**Problem set:**
[A] In the misery index column, what two figures are added together to produce the misery index?
[B] Continue the misery index column after its final sentence.

**Selected extract:**
This week’s Courier Herald column:
40 years ago this week, Ronald Reagan asked in a final debate before his election “Are you better off than you were four years ago?”. It became the standard litmus test for Presidential elections.
That question helped crystalize the myriad of issues facing voters into a binary choice. Do we want to continue on the same leadership path, or is it time to make a change? It personalized the “right track versus wrong track” question for voters.
This year, it’s a bit more complicated. The question asked by Reagan was definitely in the context of economic metrics. It mirrored President Carter’s use of economist Arthur Okan’s misery index four years prior.
The misery index is the sum of the annual inflation rate and the unemployment rate. It was perhaps a more powerful indicator in the 1976 and 1980 elections when the inflation experienced in the 1970’s was top of mind among voters.
While the average of the misery index was almost identical under the Ford and Carter administrations, it had fallen under 13 at the end of Ford’s term, but was rising and above 19 when Carter was facing Reagan and the “better off” question was posed.
The numbers are relatively tame now, with Unemployment going into the election four years ago at 5% nationally and inflation pegged at 1.5%. Thus, a 6.5% misery index after eight years of the Obama administration.

**Provided records:**
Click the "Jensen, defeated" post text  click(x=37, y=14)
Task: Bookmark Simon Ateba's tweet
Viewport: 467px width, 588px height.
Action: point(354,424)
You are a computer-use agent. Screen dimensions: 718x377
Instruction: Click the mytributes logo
---
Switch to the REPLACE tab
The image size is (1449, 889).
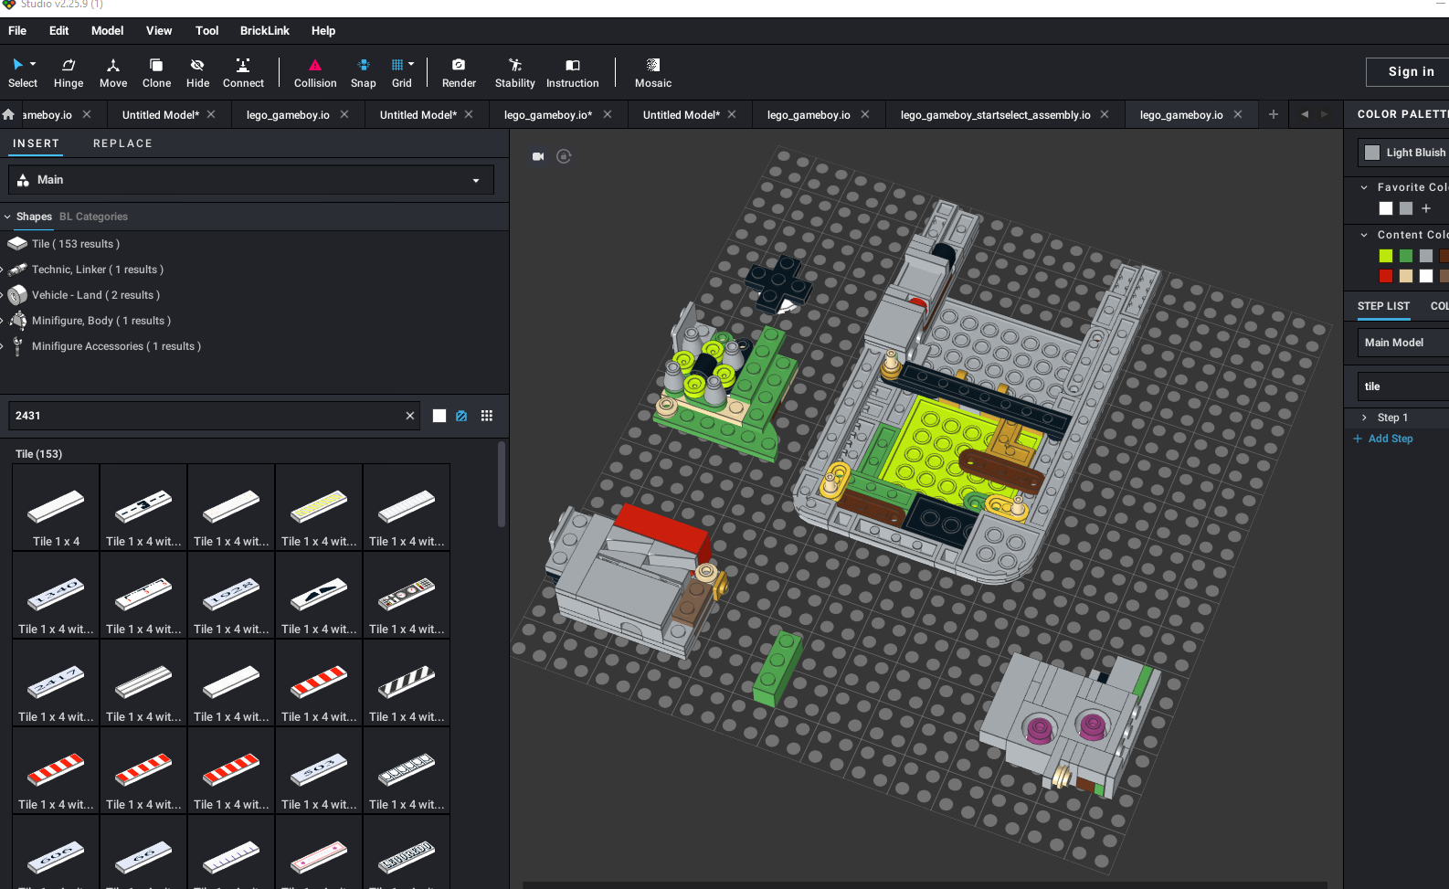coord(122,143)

**Task-by-task outputs:**
[A] The annual inflation rate and the unemployment rate.

[B]
This year’s economic statistics have seen dramatic changes. In February, before Covid had affected the US economy, the unemployment rate was at record lows of 3.5% and inflation was at 2.3%, for a misery index of 5.8%. Now, the national numbers have risen dramatically, with unemployment at 7.9% while inflation has dropped to 1.4% annualized, for a misery rate of 9.3%
While those are national statistics, the vote for President is a contest within states for electoral votes. The unemployment rates among states has differed widely with different approaches to Covid shutdowns.
Georgia’s unemployment rate spiked to 12.6% in April but had already dropped back to 5.7% in August. Hawaii, heavily dependent on tourism but mandating 14 day quarantines of visitors until this month, has a 12.5% unemployment rate. Thus, using a national employment rate for a misery index is likely as pointless as national popular vote polls for the Presidential contest.
Inflation represents a different problem these days in that policymakers are actually trying to recreate it – something voters in the 70’s and 80’s would have never thought possible or reasonable.
It presents a bit more of a direct issue for older voters who rely on the Consumer Price Index for increases to Social Security Payments. It’s why you hear members of both parties complain about rising drug prices. One of the main costs of living for seniors on fixed incomes is rising faster than their incomes. Seniors are also among the most reliable voting blocs.
Those are some objective numbers that seemed to once matter. The question that most voters hear today when asked if they’re better off is likely more subjective. When economic times are good – as they were entering the pandemic and for many still are – voters feel like economic issues can take a back seat.
If you’re an American that has taken to protesting in the streets, you don’t likely feel like you’re better off than you were four years ago. If you’re an American watching acts of rioting and looting while being told that the protest was “mostly peaceful”, you may be inclined to think things are heading in the wrong direction.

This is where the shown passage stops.